Da ist in den Medien viel vom Islam die Rede gewesen - meist aber nur ganz allgemein und im Zusammenhang mit den Anschlägen von New York und Washington. Darum bin ich froh darüber, dass die meisten Menschen in Deutschland fundamentalistischen Terrorismus und gläubige Muslime nicht gleichsetzen. Das ist richtig und wichtig, denn der Fundamentalismus ist der Feind jeden Glaubens.

Unser aller Ziel muss sein, dass muslimische Familien, die aus anderen Heimatländern auf Dauer zu uns nach Deutschland gekommen sind, sich bei uns heimisch fühlen. Der erste Schritt in diese Richtung ist es, dass alle gut deutsch sprechen. Daher habe ich die herzliche Bitte: Tun Sie alles dafür, dass vor allem Ihre Kinder gut Deutsch sprechen können. Wir wissen doch: Kinder, die diesen ersten Schritt getan haben, kommen in der Schule gut mit. Wir alle freuen uns, wenn ihr Weg weiter zu einer guten Berufsausbildung und dann in den Beruf führt. Gute Ausbildung und ein Arbeitsplatz sind die besten Voraussetzungen für ein gedeihliches Miteinander, für gelungene Integration.

Wer in Deutschland heimisch werden will, der darf natürlich an seinem Glauben und an vertrauten Traditionen festhalten. Unser Grundgesetz garantiert die Religionsfreiheit. Sie gilt nicht nur für die Christen. Gewiss hat das Christentum unser Land tief geprägt, mehr als manchem bewusst ist. Das Grundgesetz schützt aber auch das Bekenntnis zu anderen Religionen.

Unsere Verfassung schützt und garantiert Grundrechte und Bürgerrechte. Ihre Regeln darf niemand außer Kraft setzen, auch nicht mit dem Hinweis auf seine kulturellen Überzeugungen. Dazu gehört zum Beispiel, dass nach dem Grundgesetz Frauen die gleichen Rechte wie Männer haben.
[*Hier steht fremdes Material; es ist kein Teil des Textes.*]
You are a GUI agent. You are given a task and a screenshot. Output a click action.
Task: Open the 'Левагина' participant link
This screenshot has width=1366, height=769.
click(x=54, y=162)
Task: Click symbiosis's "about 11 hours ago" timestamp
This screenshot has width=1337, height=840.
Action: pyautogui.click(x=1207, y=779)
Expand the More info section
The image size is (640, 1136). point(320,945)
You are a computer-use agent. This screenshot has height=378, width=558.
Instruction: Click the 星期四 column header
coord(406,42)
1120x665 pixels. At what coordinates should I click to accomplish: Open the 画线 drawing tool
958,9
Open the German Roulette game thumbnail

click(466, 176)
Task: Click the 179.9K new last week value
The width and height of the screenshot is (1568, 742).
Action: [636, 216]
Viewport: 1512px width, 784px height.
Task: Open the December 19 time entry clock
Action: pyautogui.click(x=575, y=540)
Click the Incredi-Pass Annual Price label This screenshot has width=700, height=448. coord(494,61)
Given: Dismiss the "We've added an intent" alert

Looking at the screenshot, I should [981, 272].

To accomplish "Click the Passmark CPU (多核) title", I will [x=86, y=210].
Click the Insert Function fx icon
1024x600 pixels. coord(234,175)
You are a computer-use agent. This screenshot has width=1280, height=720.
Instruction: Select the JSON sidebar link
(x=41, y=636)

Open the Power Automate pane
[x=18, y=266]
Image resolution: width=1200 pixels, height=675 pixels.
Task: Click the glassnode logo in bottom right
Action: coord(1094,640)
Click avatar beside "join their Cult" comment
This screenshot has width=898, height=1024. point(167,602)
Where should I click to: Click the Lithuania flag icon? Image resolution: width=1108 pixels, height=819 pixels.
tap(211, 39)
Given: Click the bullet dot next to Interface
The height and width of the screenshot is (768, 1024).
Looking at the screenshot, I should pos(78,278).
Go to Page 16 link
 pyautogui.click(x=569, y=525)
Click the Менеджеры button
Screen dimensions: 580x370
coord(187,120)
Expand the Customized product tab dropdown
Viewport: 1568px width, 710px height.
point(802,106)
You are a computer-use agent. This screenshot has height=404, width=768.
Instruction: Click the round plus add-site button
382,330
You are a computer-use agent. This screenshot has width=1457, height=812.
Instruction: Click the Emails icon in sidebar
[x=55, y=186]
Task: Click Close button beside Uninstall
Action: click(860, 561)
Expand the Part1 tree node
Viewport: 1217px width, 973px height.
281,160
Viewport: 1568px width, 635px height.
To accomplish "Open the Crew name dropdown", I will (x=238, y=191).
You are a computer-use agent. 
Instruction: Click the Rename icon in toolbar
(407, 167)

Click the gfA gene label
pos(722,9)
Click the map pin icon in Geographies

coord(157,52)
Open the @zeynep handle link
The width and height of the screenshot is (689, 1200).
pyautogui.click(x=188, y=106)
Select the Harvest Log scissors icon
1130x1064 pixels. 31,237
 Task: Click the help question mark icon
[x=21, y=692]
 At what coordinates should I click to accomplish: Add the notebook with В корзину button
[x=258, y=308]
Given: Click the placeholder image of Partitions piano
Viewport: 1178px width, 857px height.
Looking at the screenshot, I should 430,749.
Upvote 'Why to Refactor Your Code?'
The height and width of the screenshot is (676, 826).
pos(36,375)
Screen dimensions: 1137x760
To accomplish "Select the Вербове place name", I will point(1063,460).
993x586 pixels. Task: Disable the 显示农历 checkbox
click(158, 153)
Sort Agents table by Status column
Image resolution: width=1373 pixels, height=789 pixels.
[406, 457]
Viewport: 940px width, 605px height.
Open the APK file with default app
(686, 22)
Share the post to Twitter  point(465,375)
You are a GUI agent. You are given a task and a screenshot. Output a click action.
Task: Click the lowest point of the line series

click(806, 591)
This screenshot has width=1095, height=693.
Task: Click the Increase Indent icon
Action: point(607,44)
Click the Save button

In diesen Tagen werde ich eine vor zehn Jahren gebaute Moschee mit Kuppel und Minarett und eine benachbarte städtische Grundschule besuchen. Ich habe die Einladung dazu gerne angenommen, weil ich mir ein Bild davon machen möchte, wie christliche und muslimische Schülerinnen und Schüler gemeinsam lernen. Ich möchte hören, was sie beschäftigt. Ich möchte erfahren, wie sie Probleme miteinander lösen und wie sie zusammen feiern. Darauf freue ich mich.

Schauen wir in die Augen unserer Kinder! Sehen wir da nicht Ermunterung und Aufforderung genug, gemeinsam etwas für ein friedvolles Miteinander in Deutschland zu tun? Am besten tun wir das ganz konkret dort, wo wir mit unseren Familien leben, arbeiten und lernen. Hier gibt es viele gute Ideen und jeder kann auf seine Art etwas beitragen.

Heute danke ich besonders all denen, die mit ihren Ideen und mit ihrer Arbeit dazu beitragen, dass Menschen unterschiedlicher Herkunft gerne, zuversichtlich und nachbarschaftlich miteinander leben können. Sie tun das für uns und unsere Kinder und damit für eine gute gemeinsame Zukunft in Deutschland.